Lo stipendio di luglio per i docenti potrebbe essere più ricco rispetto ai mesi precedenti, grazie agli aumenti derivanti dall’applicazione del CCNL 2016/18 già dal mese di giugno 2018, all’eventuale cedolino relativo all’emissione delle competenze accessorie (ad es. pagamento coordinatore o segretario consiglio di classe), oppure al pagamento degli esami di stato.

Proseguono naturalmente i prelievi delle addizionali regionali e comunali.

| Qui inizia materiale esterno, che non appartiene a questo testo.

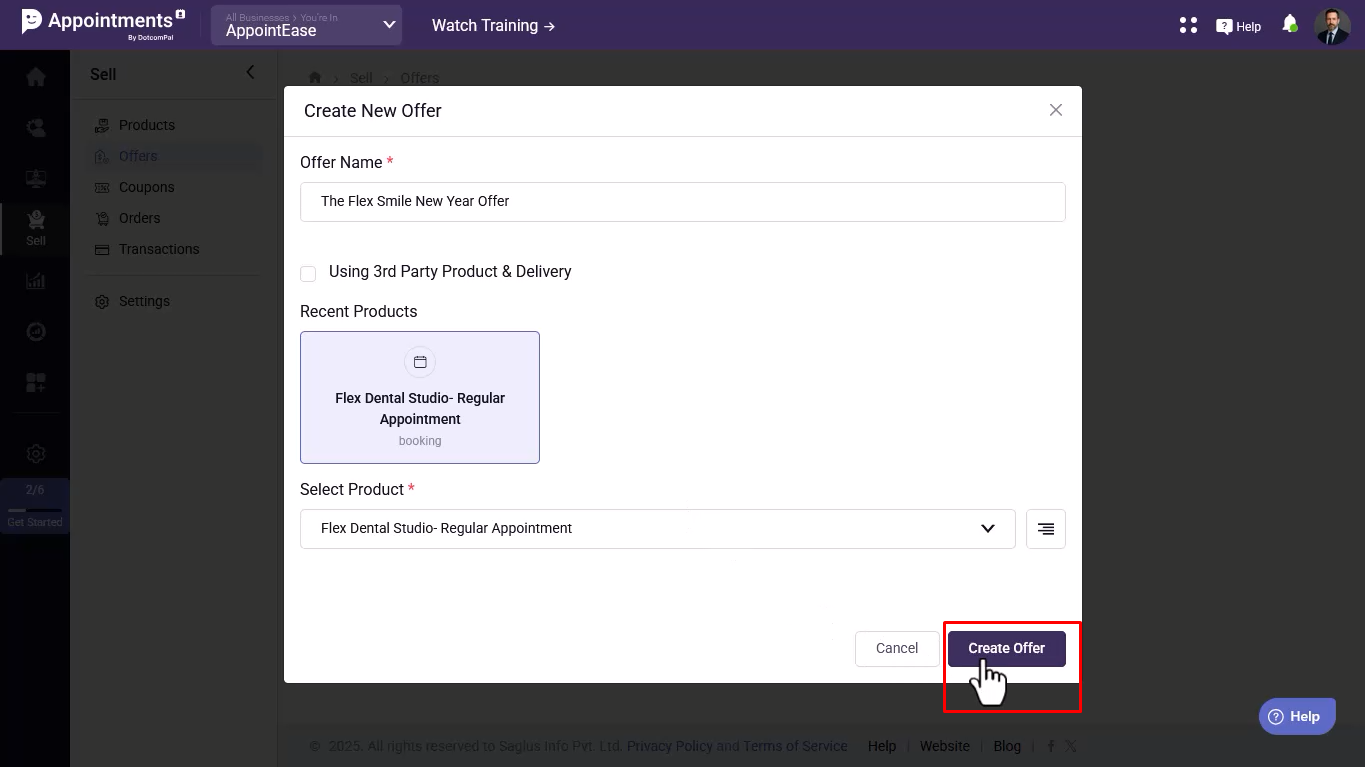Image resolution: width=1365 pixels, height=767 pixels.
Task: Click the home icon in left sidebar
Action: (36, 77)
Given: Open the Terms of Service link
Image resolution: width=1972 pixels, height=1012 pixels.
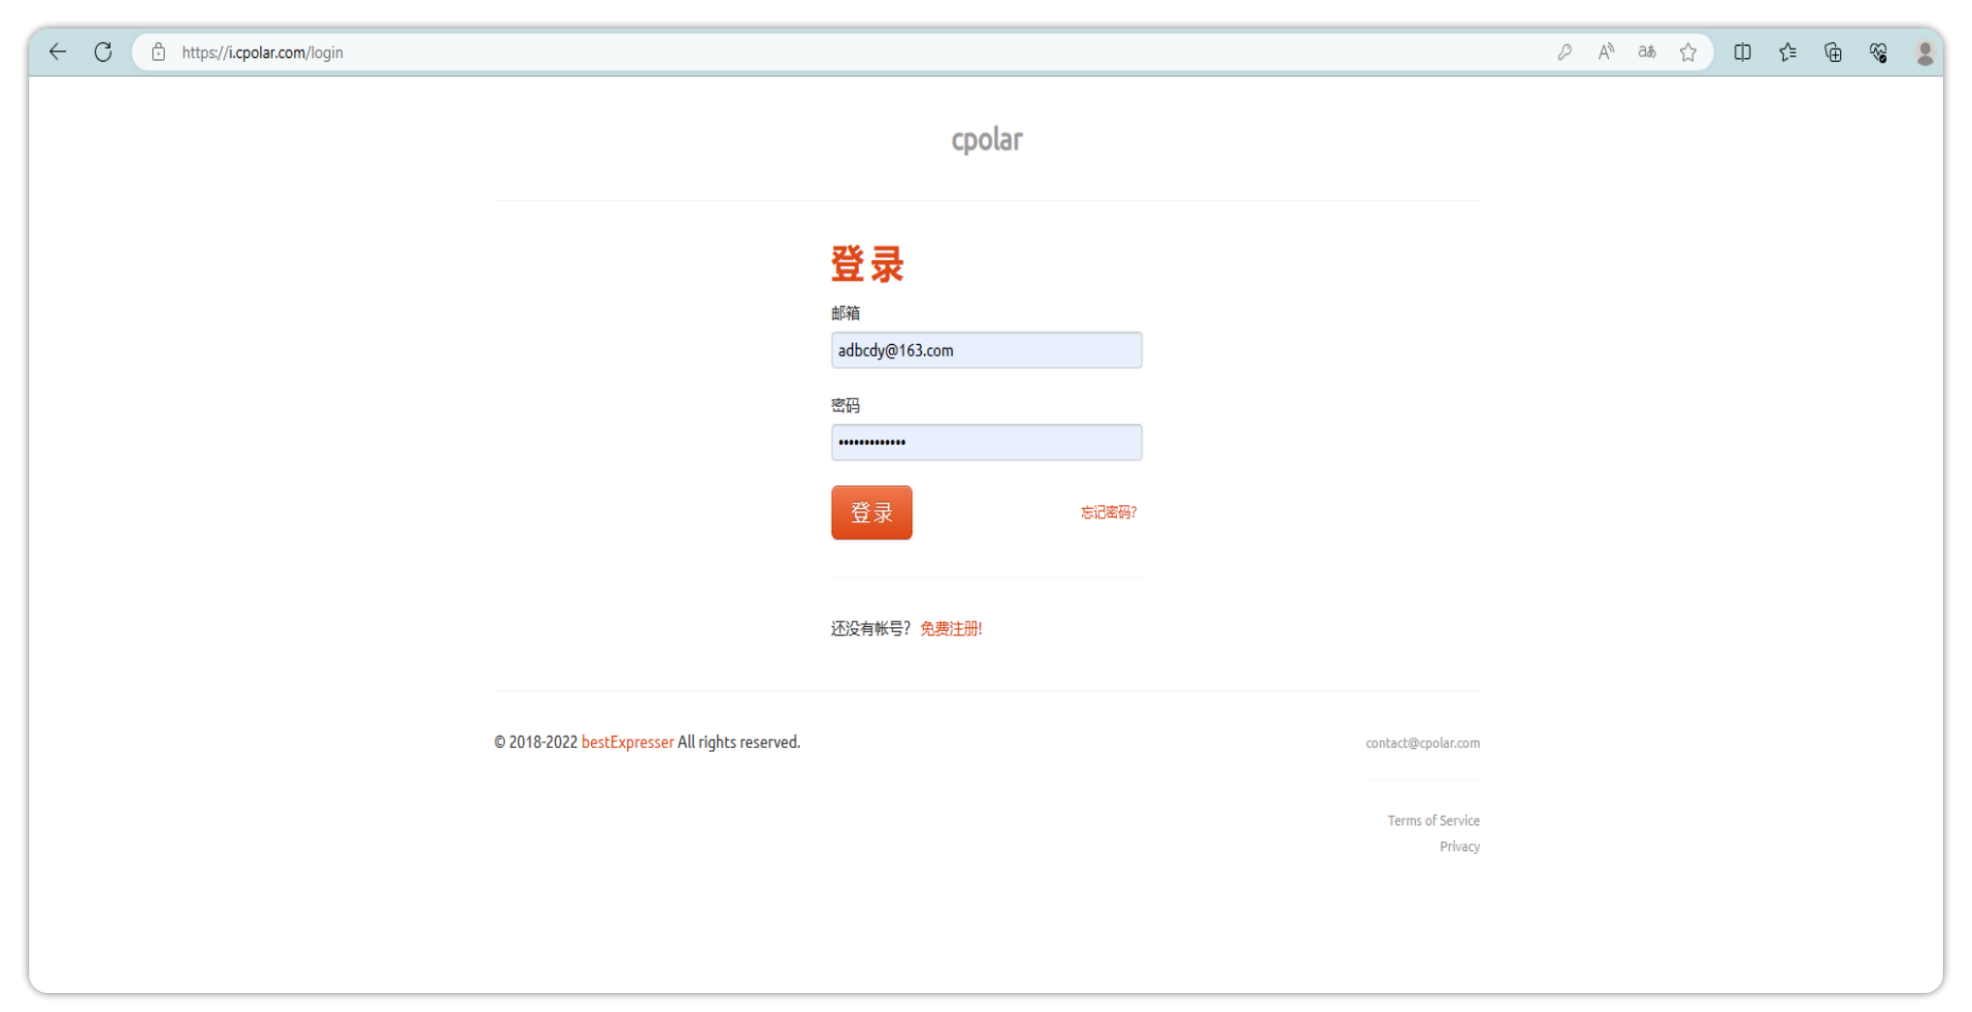Looking at the screenshot, I should 1433,820.
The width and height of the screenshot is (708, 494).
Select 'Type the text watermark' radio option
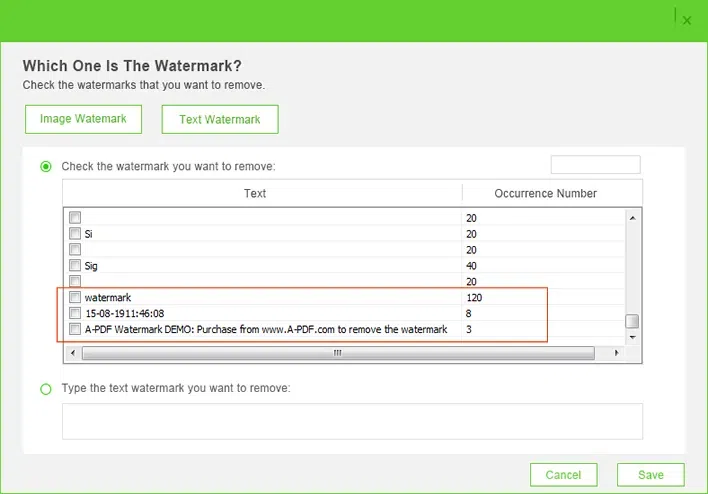(x=46, y=388)
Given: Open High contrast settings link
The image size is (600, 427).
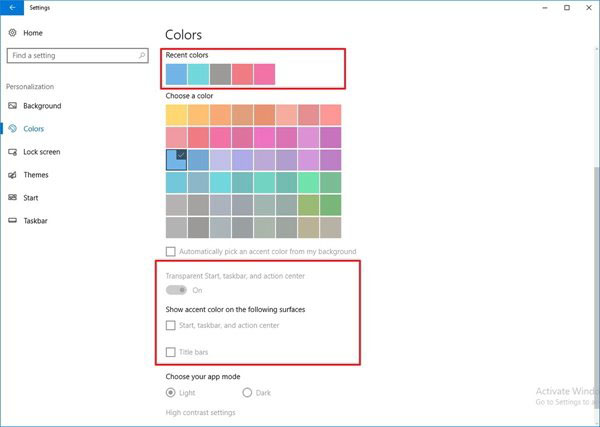Looking at the screenshot, I should click(x=201, y=412).
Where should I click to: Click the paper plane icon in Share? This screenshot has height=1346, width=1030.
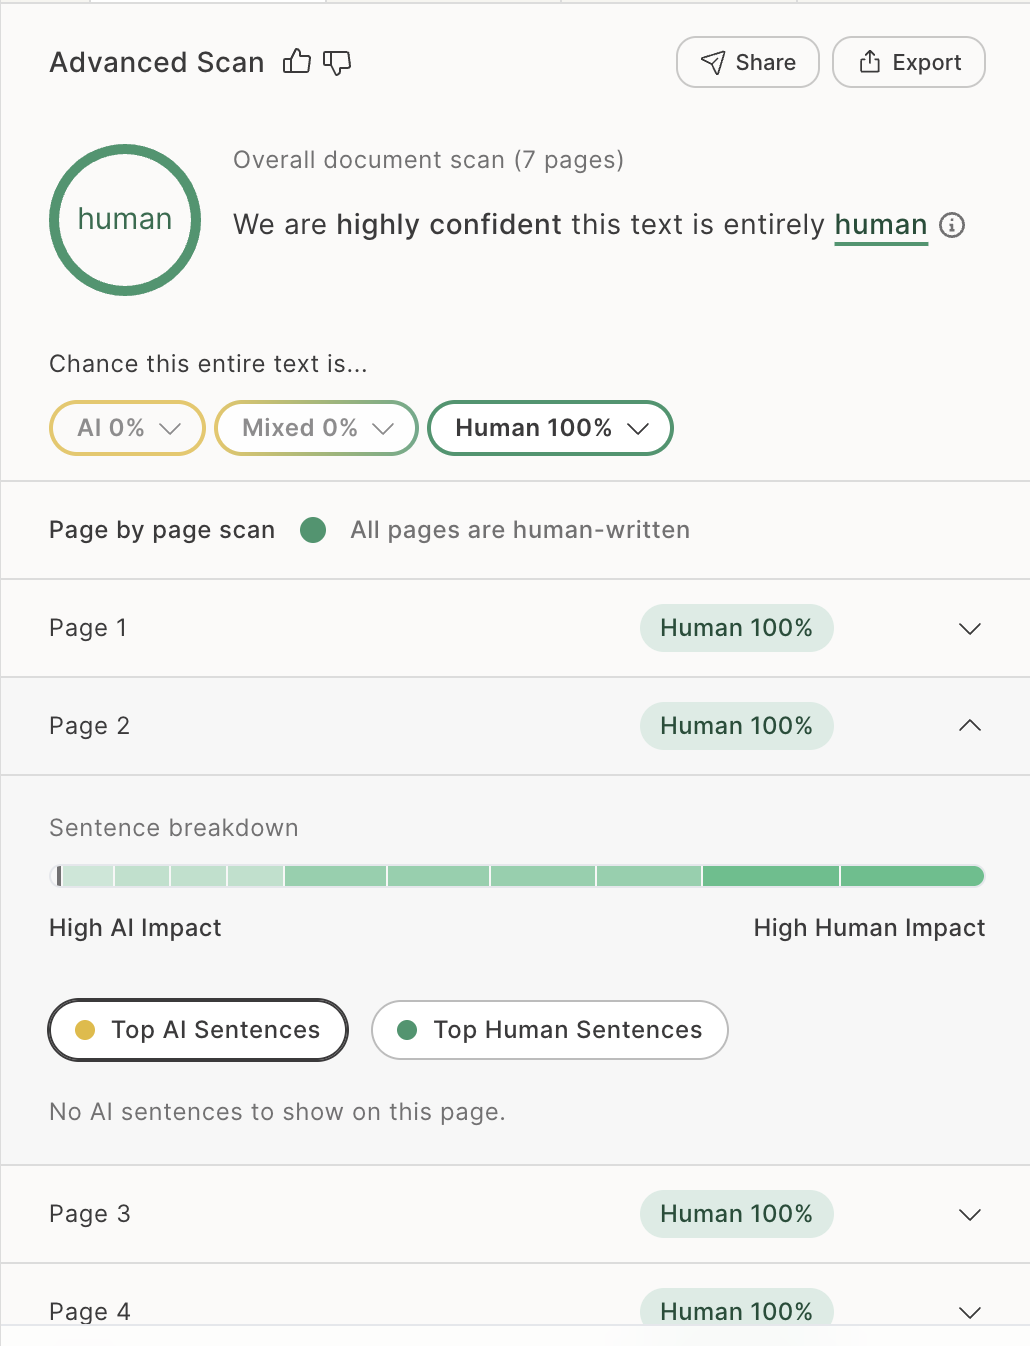click(x=713, y=63)
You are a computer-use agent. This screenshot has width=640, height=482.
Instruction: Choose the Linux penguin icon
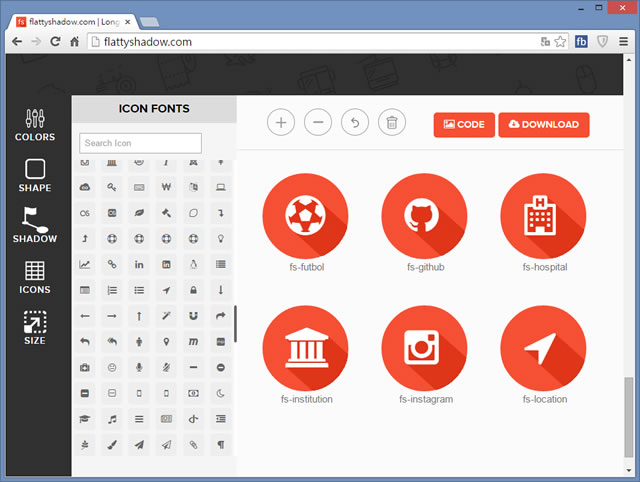tap(193, 264)
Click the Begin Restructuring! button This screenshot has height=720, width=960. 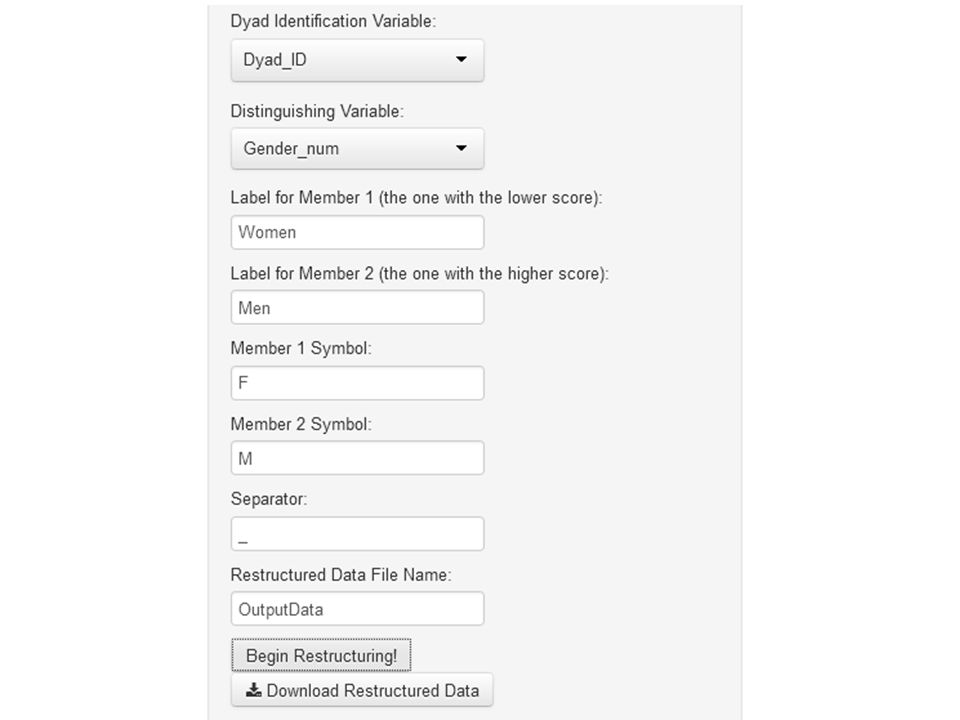[321, 655]
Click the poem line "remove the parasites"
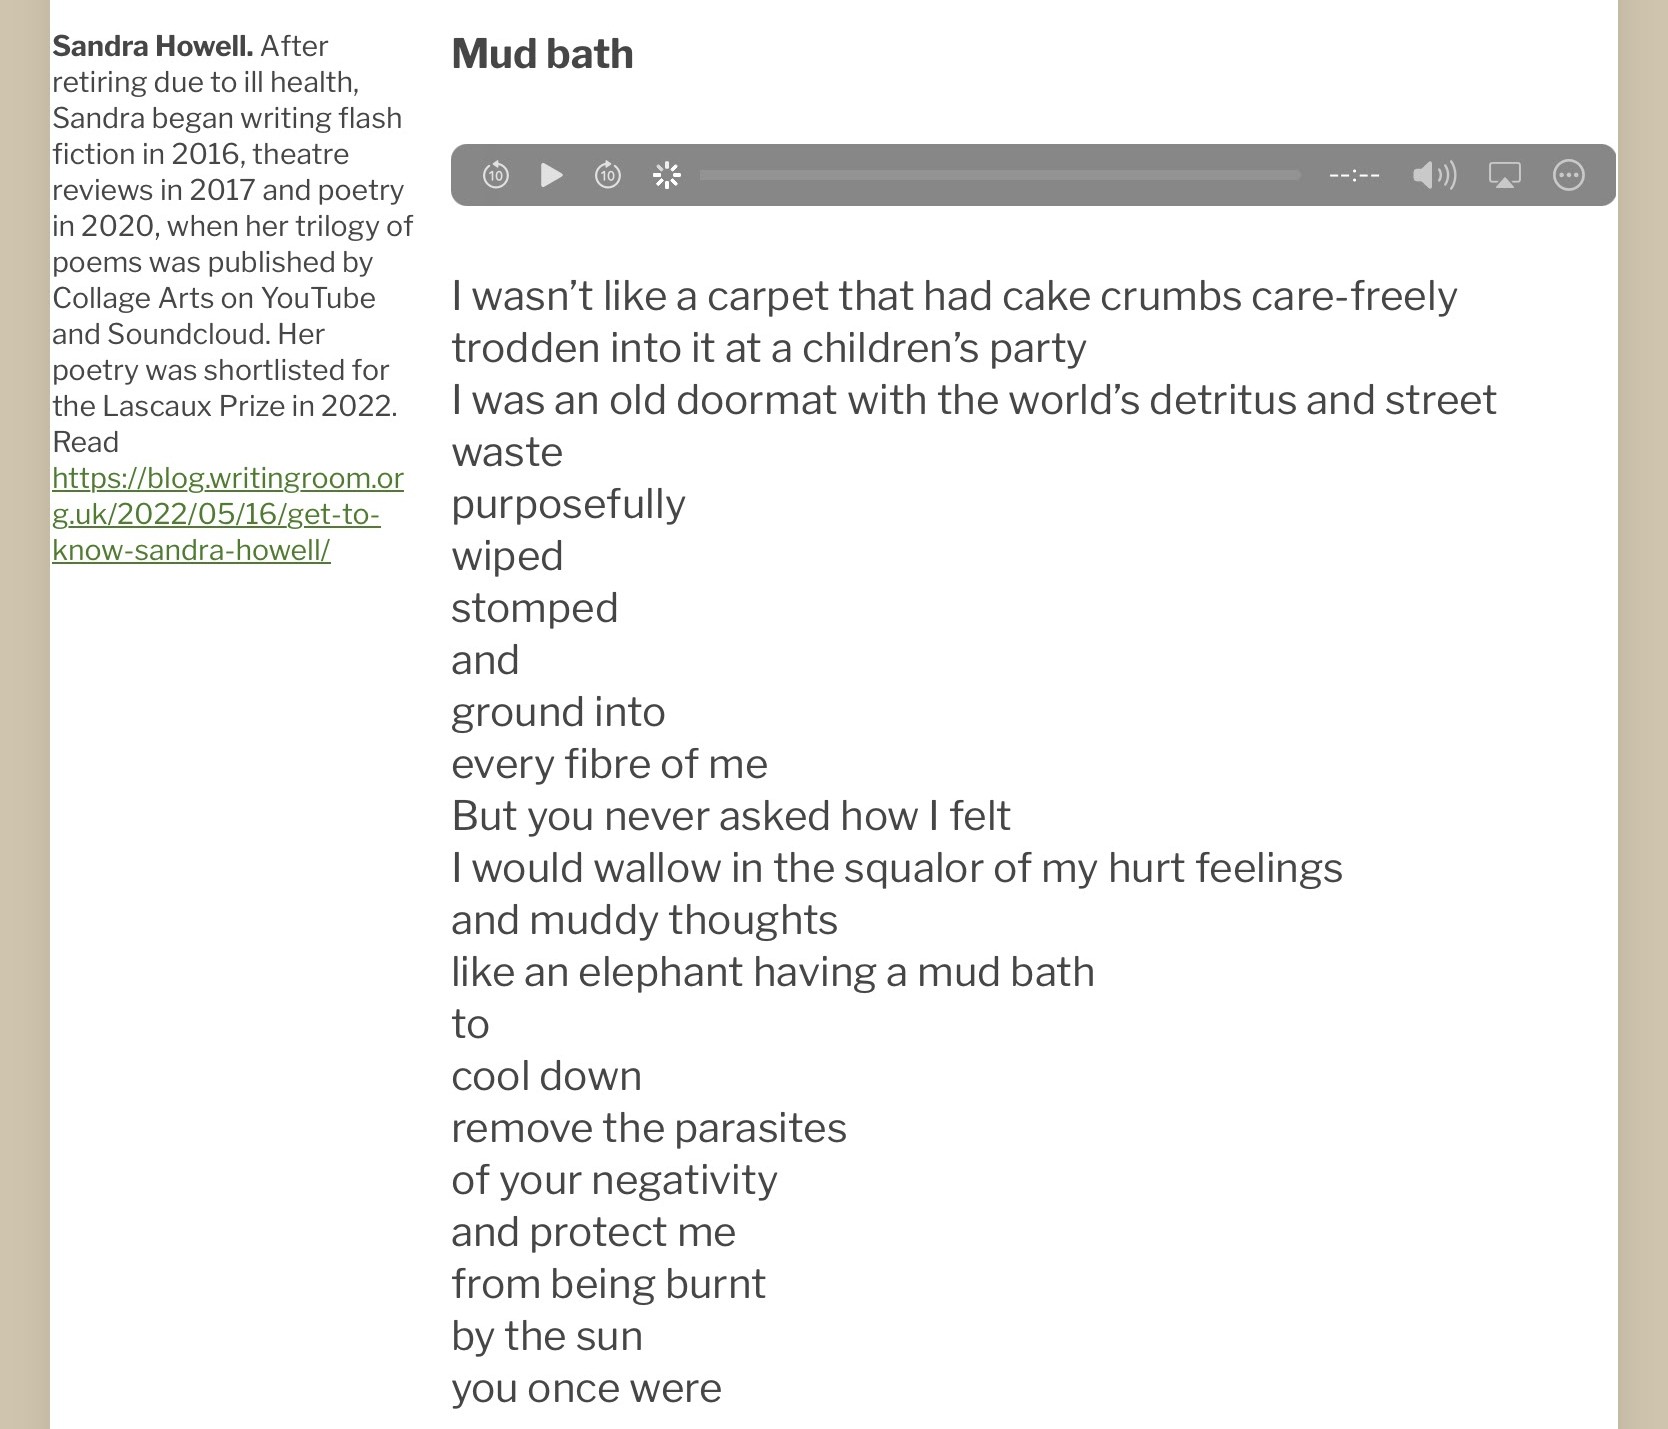 point(649,1128)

Altro nodo da sciogliere è quello relativo al 730.

Conguaglio Irpef

Nella rata dello stipendio di luglio potrebbe esserci anche il conguaglio Irpef, che può essere a debito o a credito.

La data del rimborso dipende da quando è stata presentata e inoltrata la dichiarazione. Quello del 23 luglio è la prima emissione, che riguarderà probabilmente chi ha presentato la dichiarazione già nelle prime settimane utili.

NoiPa ha specificato che “Il conguaglio fiscale risultante dai modelli 730/2018, non elaborati con l’emissione urgente, sarà applicato attraverso la prima emissione utile in base ai tempi di trasmissione dei dati al sistema NoiPA.

A seguito di tale emissione sarà pubblicato un cedolino dedicato.”